Personalised medicine, which focuses on the concept of providing the right drug for the right patient at the right time, could soon be the next big thing in the life sciences sector
More than two thirds of life sciences companies now cite personalised medicine as an area where they will increasingly look to make acquisitions. But even though the ‘one-size-fits-all’ approach to drug prescription feels out of date, broad indication drugs remain the mainstay of the portfolios of most pharmaceutical companies.
In many cases, this is due to the predictable regulatory path making the development of broad indication drugs more reliable and effective.
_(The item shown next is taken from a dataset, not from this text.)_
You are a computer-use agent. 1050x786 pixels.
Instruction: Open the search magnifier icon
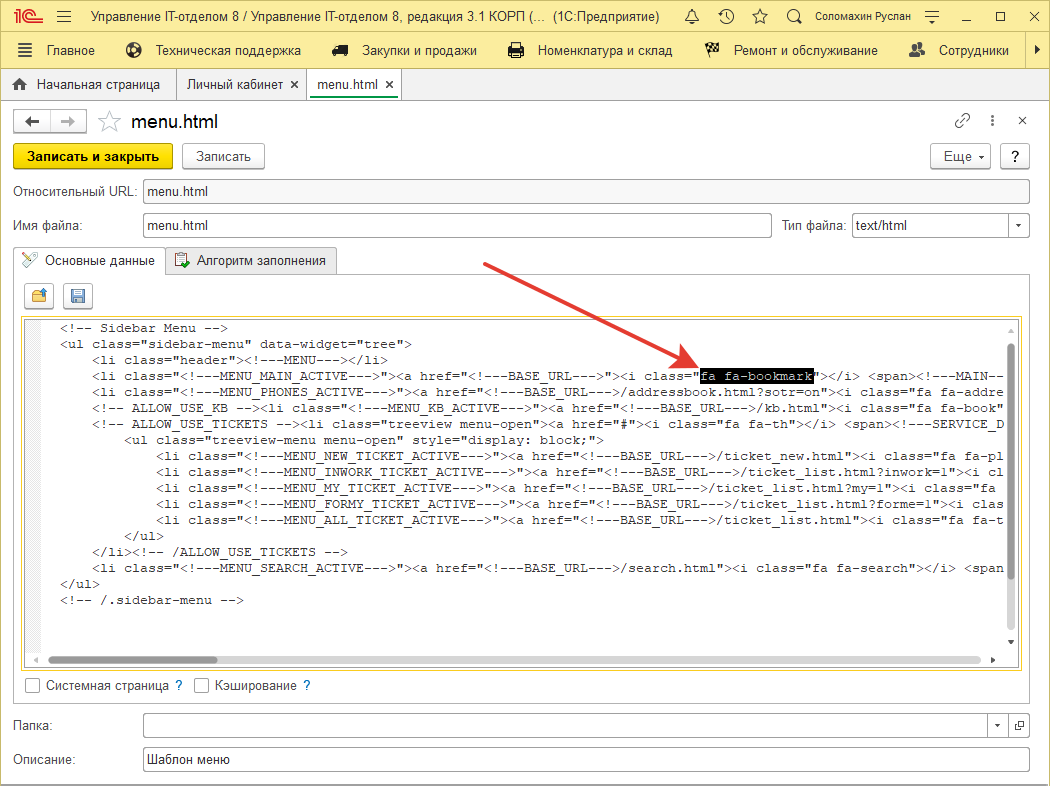tap(794, 17)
There is also the huge commercial market for these drugs, with almost half of life sciences companies seeing this as a benefit of developing further treatments. However, this is expected to change due to the highly competitive marketplace, where the struggle for differentiation has never been tougher.
Personalised medicine also offers the promise of higher returns despite smaller potential patient populations, given the more targeted nature of drugs.
Its use is already on the increase with UK research firm Diaceutics saying 19% of therapies on the market today are targeted in some way, up from 6% in 2010.
Carol Loepere, Reed Smith partner in Washington D.C. and chair of the company’s Life Sciences Health Industry Group, believes it represents the future. “There are already over 100 different drugs that are recognised by the FDA as having some type of personalised labeling in their usage,” she said.
Pharmaceutical companies believe technological advances will boost the move towards personalised medicine, such as the greater use of data analytics, but they warn that regulation is by far the biggest challenge inhibiting further such advances.
The conclusion is that although personalised medicine is undoubtedly an area of huge potential, it will continue to operate alongside traditional broad indication portfolios for the foreseeable future.